When you call the direct API from an interactive terminal or a Jupyter notebook, slide2vec shows live progress by default. If you already installed a custom reporter with slide2vec.progress.activate_progress_reporter(...), the API leaves it in place.

PreprocessingConfig

Pass PreprocessingConfig(...) when you want to control tiling and slide reading explicitly.

from slide2vec import Model, PreprocessingConfig

model = Model.from_preset("virchow2")
preprocessing = PreprocessingConfig(
    backend="auto",
    target_spacing_um=0.5,
    target_tile_size_px=224,
    tissue_threshold=0.1,
    segmentation={"downsample": 64},
    filtering={"ref_tile_size": 224},
    preview={
        "save_mask_preview": False,
        "save_tiling_preview": False,
        "downsample": 32,
    },
)
embedded = model.embed_slide("/path/to/slide.svs", preprocessing=preprocessing)

Common fields:

  • target_spacing_um
  • target_tile_size_px
  • tissue_threshold
  • backend
  • read_tiles_from
  • preview

If you omit preprocessing, slide2vec chooses a model-aware default automatically. If a slide reports the wrong native spacing, pass spacing_at_level_0 on the slide input or use Model.embed_slide(..., spacing_at_level_0=...) for path-like inputs.

ExecutionOptions

Pass ExecutionOptions(...) when you want to control runtime behavior or persisted outputs.

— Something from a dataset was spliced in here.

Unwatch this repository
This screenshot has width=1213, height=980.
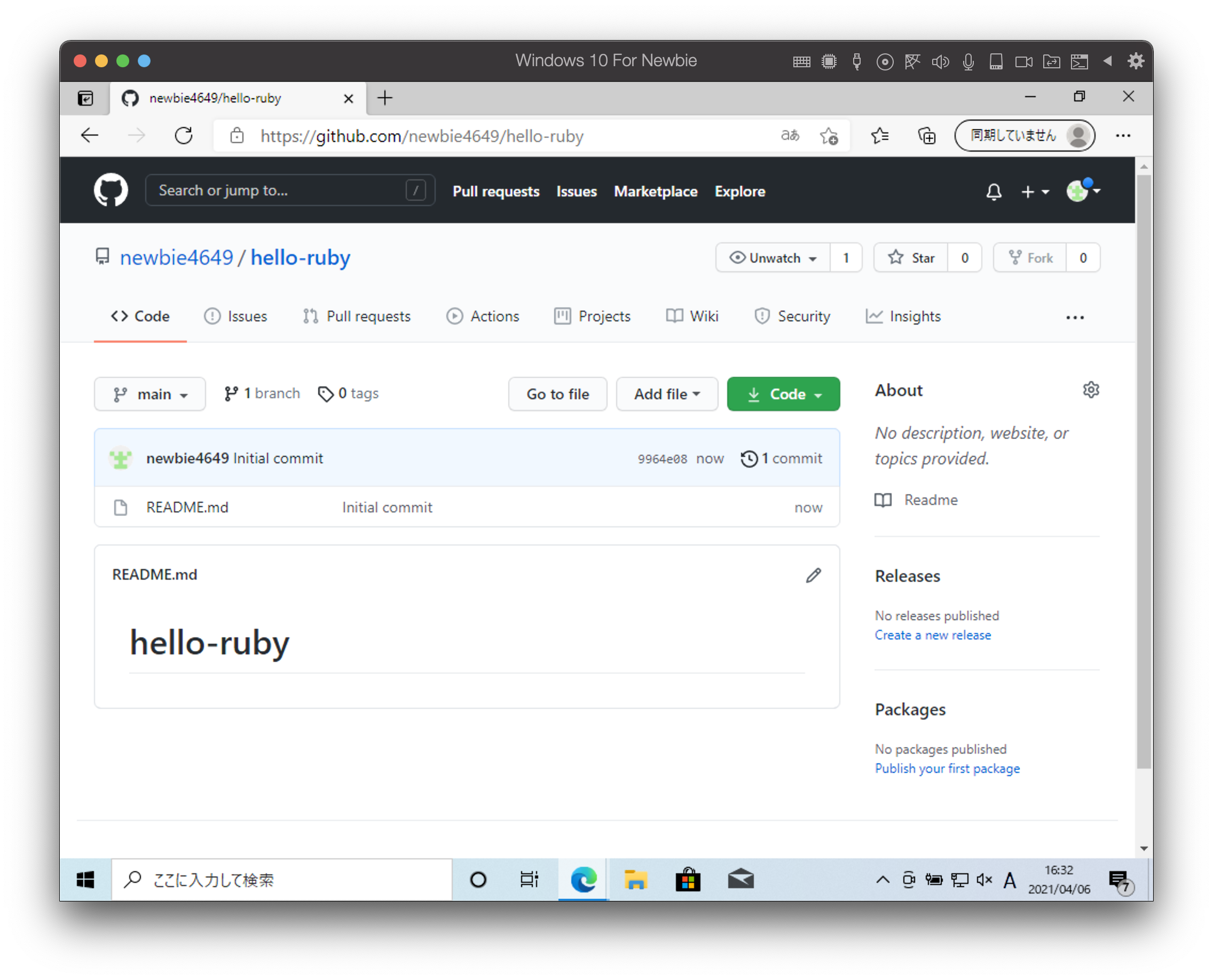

from slide2vec import ExecutionOptions, Model

model = Model.from_preset("virchow2")
execution = ExecutionOptions(
    batch_size=32,
    num_gpus=2,
    precision="fp16",
)
embedded = model.embed_slide("/path/to/slide.svs", execution=execution)

Common fields:

  • batch_size
  • num_gpus
  • precision
  • num_workers
  • output_dir
  • output_format
  • save_tile_embeddings
  • save_latents

num_gpus defaults to all available GPUs. embed_slide(...) uses tile sharding for one slide, and embed_slides(...) balances whole slides across GPUs while preserving input order.

If you need persisted artifact generation without using Pipeline.run(...), use Model.embed_tiles(...) and Model.aggregate_tiles(...).

Pipeline

Use Pipeline(...) for manifest-driven batch processing and disk outputs.

from slide2vec import ExecutionOptions, Model, Pipeline, PreprocessingConfig

model = Model.from_preset("virchow2")
preprocessing = PreprocessingConfig(
    target_spacing_um=0.5,
    target_tile_size_px=224,
    tissue_threshold=0.1,
)
pipeline = Pipeline(
    model=model,
    preprocessing=preprocessing,
    execution=ExecutionOptions(output_dir="outputs/demo", num_gpus=2),
)

result = pipeline.run(manifest_path="/path/to/slides.csv")

Pipeline.run(...) returns a RunResult with:

  • tile_artifacts
  • slide_artifacts
  • process_list_path

The manifest schema matches HS2P and accepts optional mask_path and spacing_at_level_0 columns.